-- begin Records for the task --

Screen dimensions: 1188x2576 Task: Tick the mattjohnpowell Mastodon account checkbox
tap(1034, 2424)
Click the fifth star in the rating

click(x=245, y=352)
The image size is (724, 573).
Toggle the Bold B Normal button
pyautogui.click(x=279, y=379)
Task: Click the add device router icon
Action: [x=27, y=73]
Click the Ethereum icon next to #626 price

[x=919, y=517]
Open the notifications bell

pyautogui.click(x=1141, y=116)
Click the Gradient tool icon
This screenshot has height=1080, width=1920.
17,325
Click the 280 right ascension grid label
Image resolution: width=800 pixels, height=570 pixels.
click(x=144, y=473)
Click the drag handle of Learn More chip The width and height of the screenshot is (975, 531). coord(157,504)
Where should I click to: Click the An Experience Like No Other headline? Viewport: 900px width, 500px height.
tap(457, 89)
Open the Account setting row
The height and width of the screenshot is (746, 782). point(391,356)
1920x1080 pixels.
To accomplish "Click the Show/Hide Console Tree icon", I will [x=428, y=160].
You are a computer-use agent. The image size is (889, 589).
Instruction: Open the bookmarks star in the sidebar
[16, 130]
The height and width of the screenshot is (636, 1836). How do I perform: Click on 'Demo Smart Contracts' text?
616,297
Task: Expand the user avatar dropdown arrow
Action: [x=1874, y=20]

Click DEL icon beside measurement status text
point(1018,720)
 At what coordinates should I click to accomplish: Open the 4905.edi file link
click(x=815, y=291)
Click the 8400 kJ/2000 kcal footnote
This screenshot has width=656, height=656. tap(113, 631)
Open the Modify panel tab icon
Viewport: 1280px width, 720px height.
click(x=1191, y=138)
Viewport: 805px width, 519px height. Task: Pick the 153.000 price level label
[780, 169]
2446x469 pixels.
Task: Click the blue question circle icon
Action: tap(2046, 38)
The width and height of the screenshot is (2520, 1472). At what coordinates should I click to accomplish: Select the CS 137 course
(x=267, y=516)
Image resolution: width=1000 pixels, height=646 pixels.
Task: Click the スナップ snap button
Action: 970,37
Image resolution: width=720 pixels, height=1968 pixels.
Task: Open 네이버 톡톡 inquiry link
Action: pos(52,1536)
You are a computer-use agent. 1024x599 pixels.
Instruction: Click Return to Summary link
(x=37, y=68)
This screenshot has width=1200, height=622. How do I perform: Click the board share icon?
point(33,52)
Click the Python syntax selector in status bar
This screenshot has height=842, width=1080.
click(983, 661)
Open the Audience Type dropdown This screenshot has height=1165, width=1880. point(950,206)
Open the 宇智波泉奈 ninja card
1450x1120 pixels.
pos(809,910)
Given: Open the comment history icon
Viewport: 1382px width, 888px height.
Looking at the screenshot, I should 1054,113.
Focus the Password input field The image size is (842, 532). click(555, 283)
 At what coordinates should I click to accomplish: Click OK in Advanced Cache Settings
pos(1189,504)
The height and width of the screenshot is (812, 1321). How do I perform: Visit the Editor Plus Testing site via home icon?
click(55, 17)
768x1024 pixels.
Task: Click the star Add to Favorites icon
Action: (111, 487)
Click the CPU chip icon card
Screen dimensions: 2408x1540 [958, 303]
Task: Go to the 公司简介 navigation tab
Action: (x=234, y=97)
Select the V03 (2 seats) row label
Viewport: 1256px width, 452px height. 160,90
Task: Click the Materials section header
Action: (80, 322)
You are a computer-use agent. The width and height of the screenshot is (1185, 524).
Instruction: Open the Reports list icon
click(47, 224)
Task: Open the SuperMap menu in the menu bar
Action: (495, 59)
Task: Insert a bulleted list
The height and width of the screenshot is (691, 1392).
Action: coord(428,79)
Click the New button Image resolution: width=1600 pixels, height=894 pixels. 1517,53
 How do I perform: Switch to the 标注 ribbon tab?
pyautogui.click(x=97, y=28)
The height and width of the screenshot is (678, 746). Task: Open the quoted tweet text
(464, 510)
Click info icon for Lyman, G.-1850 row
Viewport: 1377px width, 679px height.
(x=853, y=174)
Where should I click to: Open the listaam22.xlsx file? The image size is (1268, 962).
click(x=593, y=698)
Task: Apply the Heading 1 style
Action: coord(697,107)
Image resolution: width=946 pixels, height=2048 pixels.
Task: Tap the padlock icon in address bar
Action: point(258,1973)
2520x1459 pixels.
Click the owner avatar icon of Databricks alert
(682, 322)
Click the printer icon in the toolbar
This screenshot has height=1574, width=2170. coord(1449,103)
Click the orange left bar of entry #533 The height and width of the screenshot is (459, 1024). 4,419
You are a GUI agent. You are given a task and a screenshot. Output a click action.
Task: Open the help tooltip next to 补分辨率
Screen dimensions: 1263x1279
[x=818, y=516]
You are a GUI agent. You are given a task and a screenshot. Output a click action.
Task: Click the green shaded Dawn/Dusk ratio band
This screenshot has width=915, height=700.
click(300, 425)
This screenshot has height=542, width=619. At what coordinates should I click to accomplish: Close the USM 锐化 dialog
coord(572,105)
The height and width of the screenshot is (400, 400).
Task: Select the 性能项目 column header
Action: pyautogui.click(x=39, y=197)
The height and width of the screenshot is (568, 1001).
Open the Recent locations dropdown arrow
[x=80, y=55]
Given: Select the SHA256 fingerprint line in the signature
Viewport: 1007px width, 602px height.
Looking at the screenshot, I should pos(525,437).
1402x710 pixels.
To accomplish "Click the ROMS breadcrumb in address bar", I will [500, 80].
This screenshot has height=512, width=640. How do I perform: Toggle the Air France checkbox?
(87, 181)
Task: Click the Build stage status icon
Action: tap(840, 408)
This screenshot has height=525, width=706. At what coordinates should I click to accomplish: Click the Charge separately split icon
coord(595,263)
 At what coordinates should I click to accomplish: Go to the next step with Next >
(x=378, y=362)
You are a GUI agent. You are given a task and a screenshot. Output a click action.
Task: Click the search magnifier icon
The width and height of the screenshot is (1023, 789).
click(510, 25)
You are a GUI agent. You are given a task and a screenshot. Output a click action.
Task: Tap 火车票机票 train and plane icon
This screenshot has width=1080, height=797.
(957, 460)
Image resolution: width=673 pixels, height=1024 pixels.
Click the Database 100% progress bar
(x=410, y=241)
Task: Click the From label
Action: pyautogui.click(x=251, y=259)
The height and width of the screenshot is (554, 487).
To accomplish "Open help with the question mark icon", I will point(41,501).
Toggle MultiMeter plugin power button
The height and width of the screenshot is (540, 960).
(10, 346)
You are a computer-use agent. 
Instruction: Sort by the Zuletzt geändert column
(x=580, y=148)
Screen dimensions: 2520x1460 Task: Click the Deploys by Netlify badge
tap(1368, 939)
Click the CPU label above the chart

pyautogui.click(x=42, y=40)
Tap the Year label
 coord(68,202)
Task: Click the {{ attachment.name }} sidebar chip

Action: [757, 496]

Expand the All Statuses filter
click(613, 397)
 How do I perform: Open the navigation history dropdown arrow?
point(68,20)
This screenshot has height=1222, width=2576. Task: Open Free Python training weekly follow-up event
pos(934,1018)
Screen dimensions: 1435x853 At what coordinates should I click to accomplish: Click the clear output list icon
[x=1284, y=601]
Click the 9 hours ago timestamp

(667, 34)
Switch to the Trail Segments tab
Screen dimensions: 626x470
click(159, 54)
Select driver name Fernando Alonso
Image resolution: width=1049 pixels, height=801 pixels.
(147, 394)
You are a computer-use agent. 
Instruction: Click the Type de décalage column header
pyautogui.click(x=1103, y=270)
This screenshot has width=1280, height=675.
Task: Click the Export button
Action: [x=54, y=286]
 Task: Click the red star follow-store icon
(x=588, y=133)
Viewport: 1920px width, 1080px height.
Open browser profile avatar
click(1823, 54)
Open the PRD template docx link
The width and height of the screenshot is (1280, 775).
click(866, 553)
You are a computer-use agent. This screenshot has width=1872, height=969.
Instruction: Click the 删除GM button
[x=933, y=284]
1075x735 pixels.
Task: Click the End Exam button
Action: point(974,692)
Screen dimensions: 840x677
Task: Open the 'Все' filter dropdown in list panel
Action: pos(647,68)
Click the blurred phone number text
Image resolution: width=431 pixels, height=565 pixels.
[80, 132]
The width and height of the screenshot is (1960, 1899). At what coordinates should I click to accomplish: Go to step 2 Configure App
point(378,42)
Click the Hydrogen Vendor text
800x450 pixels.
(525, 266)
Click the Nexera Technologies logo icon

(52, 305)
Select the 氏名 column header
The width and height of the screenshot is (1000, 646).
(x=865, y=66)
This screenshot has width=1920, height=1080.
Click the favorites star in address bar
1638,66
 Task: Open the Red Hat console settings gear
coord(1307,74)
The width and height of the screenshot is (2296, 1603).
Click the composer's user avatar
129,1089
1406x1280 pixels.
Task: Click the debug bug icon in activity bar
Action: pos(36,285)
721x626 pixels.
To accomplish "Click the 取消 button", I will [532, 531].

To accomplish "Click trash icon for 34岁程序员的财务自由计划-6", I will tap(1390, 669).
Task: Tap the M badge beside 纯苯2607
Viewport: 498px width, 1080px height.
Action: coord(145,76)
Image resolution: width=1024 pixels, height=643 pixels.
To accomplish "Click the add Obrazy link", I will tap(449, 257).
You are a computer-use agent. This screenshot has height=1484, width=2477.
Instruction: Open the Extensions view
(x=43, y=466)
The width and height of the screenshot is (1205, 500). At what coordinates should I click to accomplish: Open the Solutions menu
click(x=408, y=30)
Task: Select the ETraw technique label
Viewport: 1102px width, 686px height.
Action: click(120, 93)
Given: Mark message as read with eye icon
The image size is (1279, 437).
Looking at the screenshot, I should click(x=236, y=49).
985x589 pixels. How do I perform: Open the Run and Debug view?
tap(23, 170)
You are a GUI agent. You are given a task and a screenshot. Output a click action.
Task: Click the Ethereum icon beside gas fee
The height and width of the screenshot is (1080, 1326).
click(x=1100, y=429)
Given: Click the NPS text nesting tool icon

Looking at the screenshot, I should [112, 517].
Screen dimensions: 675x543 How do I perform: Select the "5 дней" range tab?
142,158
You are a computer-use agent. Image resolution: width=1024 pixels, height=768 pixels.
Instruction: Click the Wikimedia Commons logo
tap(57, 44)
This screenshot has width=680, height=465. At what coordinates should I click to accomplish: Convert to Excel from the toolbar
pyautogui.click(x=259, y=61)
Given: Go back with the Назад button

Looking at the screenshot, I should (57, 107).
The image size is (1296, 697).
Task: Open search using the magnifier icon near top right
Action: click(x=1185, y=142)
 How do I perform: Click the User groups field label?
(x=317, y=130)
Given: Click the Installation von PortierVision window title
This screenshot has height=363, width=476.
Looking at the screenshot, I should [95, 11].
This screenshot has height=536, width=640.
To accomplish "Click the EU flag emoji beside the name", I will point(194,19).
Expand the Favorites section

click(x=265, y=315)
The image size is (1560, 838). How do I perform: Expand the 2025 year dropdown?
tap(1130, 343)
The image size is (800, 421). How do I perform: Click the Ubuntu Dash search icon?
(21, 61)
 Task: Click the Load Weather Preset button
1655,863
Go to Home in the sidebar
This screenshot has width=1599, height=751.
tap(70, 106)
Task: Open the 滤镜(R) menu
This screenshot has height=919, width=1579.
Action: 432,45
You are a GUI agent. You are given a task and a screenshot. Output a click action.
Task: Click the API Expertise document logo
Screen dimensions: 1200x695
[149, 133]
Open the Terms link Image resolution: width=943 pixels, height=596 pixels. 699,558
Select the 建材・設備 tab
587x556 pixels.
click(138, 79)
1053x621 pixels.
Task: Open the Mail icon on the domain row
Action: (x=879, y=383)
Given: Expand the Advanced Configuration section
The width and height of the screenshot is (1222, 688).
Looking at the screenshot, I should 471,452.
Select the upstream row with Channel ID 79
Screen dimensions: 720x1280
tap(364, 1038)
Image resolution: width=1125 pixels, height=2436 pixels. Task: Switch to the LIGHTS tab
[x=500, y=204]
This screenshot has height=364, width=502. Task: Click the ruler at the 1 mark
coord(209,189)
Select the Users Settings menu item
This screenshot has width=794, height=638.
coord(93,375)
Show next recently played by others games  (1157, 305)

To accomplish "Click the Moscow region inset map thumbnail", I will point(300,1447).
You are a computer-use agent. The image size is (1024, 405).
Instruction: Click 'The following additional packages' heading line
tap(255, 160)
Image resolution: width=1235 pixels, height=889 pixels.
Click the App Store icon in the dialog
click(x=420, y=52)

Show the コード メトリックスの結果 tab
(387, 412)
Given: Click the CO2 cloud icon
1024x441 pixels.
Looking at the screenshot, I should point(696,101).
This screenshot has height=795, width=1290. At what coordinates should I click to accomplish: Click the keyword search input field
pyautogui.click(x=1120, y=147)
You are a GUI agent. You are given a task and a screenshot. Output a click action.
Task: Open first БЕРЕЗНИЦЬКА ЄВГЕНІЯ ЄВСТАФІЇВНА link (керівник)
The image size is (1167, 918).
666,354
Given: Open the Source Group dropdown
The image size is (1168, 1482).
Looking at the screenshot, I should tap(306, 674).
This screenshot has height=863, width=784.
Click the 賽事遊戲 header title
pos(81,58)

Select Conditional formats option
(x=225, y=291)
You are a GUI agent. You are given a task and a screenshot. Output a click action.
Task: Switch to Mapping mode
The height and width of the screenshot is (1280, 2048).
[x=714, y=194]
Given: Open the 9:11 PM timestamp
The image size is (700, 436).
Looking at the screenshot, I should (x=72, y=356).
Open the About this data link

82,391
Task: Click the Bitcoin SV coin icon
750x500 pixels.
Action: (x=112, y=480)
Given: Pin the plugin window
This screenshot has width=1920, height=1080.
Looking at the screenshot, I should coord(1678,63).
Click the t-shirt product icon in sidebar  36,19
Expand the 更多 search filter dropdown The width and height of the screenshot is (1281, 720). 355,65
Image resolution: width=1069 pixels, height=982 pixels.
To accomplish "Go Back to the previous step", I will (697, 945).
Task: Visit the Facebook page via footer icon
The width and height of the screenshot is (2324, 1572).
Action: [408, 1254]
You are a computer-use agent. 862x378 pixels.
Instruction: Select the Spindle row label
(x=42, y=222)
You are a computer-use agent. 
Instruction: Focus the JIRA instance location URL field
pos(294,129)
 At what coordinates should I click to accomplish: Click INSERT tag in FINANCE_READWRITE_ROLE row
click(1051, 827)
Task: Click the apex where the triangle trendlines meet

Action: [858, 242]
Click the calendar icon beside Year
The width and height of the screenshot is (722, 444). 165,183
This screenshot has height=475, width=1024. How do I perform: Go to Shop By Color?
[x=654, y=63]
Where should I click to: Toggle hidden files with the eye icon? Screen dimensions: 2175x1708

-- end Records for the task --

Copy out the lines of the data word for word, from the line containing "Select Conditional formats option" through the end of the data.

# Expected answer:
Select Conditional formats option
(x=225, y=291)
You are a GUI agent. You are given a task and a screenshot. Output a click action.
Task: Switch to Mapping mode
The height and width of the screenshot is (1280, 2048).
[x=714, y=194]
Given: Open the 9:11 PM timestamp
The image size is (700, 436).
Looking at the screenshot, I should (x=72, y=356).
Open the About this data link

82,391
Task: Click the Bitcoin SV coin icon
750x500 pixels.
Action: (x=112, y=480)
Given: Pin the plugin window
This screenshot has width=1920, height=1080.
Looking at the screenshot, I should coord(1678,63).
Click the t-shirt product icon in sidebar  36,19
Expand the 更多 search filter dropdown The width and height of the screenshot is (1281, 720). 355,65
Image resolution: width=1069 pixels, height=982 pixels.
To accomplish "Go Back to the previous step", I will (697, 945).
Task: Visit the Facebook page via footer icon
The width and height of the screenshot is (2324, 1572).
Action: [408, 1254]
You are a computer-use agent. 862x378 pixels.
Instruction: Select the Spindle row label
(x=42, y=222)
You are a computer-use agent. 
Instruction: Focus the JIRA instance location URL field
pos(294,129)
 At what coordinates should I click to accomplish: Click INSERT tag in FINANCE_READWRITE_ROLE row
click(1051, 827)
Task: Click the apex where the triangle trendlines meet

Action: [858, 242]
Click the calendar icon beside Year
The width and height of the screenshot is (722, 444). 165,183
This screenshot has height=475, width=1024. How do I perform: Go to Shop By Color?
[x=654, y=63]
Where should I click to: Toggle hidden files with the eye icon? Screen dimensions: 2175x1708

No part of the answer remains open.